It is that time of year – the peak of crawfish season! Crawfish, also known as crawdads, crayfish or mudbugs are small fresh water crustaceans similar to a lobster with a hard outer shell and claws. Crawfish are known as a delicacy in the South, especially during the months of April and May. Beginning in January through the summer crawfish boils are major social get-togethers, particularly in Louisiana and along the southern coast.

Crawfish are most commonly found in humid areas in fresh water, mostly in the states of Louisiana, Mississippi and Texas. Although crawfish can be found in their natural environment, most crawfish is produced and harvested from ponds on aquafarms especially for that purpose, like catfish. Live crawfish is purchased in burlap sacks available from 10 pound sacks to 100 pound sacks.

If you are planning a crawfish boil, you should plan on buying an average of 3-5 pounds of crawfish for each person. In addition to the crawfish most people add sausage, potatoes and corn to the boiling pot.
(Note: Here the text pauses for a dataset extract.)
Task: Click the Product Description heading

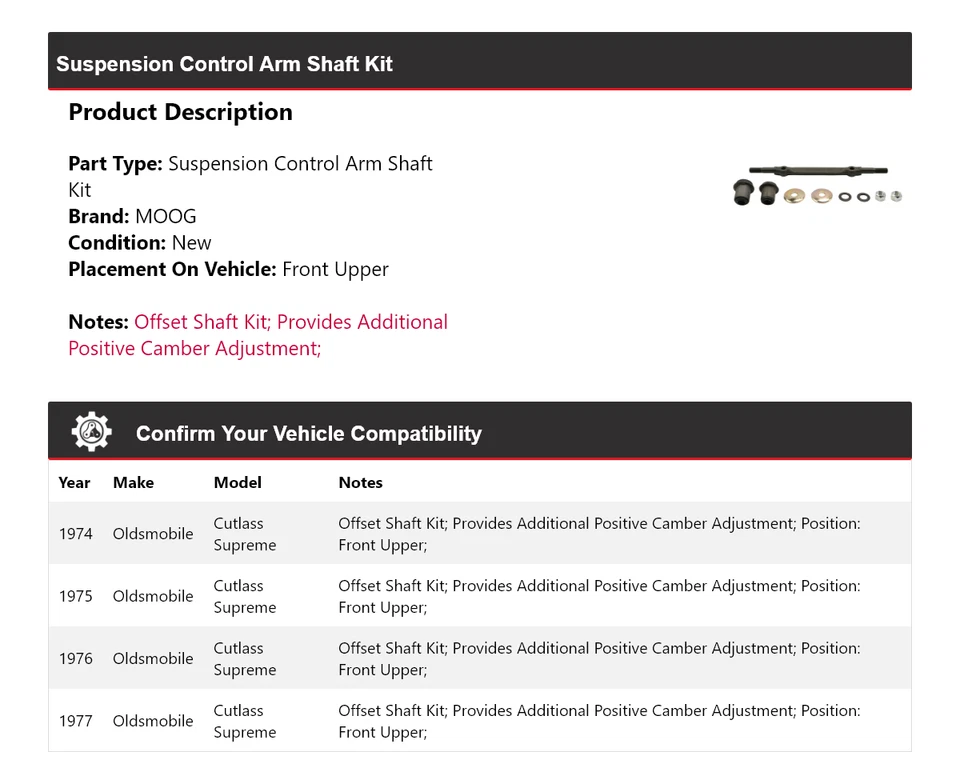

Some people also choose to add garlic or mushrooms. Whatever goes in the post, boiling crawfish is an art. The live crawfish must be “purged”, hence their name mudbugs, they are submersed in water to clean them. A very large pot is used, filled with water, salt and plenty of seasoning. Usually the vegetables are boiled first and removed, then the crawfish are added to the pot and boiled.

If you have never had the pleasure of eating boiled crawfish, they are indeed a delicacy. Remember, they are a cousin of the lobster. If you do find yourself lucky enough to be invited to a crawfish boil and it is your first time, follow the guidelines below on how to eat boiled crawfish and you will be a pro in no time!

  1. If you haven’t already done so, grab a beer from the cooler and get one for a friend.
  2. Pick the biggest and juiciest crawfish from the pile.
  3. I hope you didn’t wear your best shirt, because this is a lot like barbecue.
  4. Grab the head firmly with one hand and the tail with the other at the spot under the belly where the tail meets the head. Pull and twist the tail to separate from the head.
  5. At this point it is optional to peel a couple of rings from the top of the tail to facilitate removing the tail from the peel.
  6. Now, pinch the tail at the bottom and either pull the meat with your teeth and enjoy, or with your fingers and eat.
  7. Also optional, this is the time when you suck the head. The head of the crawfish contains lots of juice and flavor that many call the “fat”. Squeeze the shell as you suck the flavor from the crawfish for maximum effect.
  8. Be sure to get your t-shirt: “suck the head and pinch the tail”‘!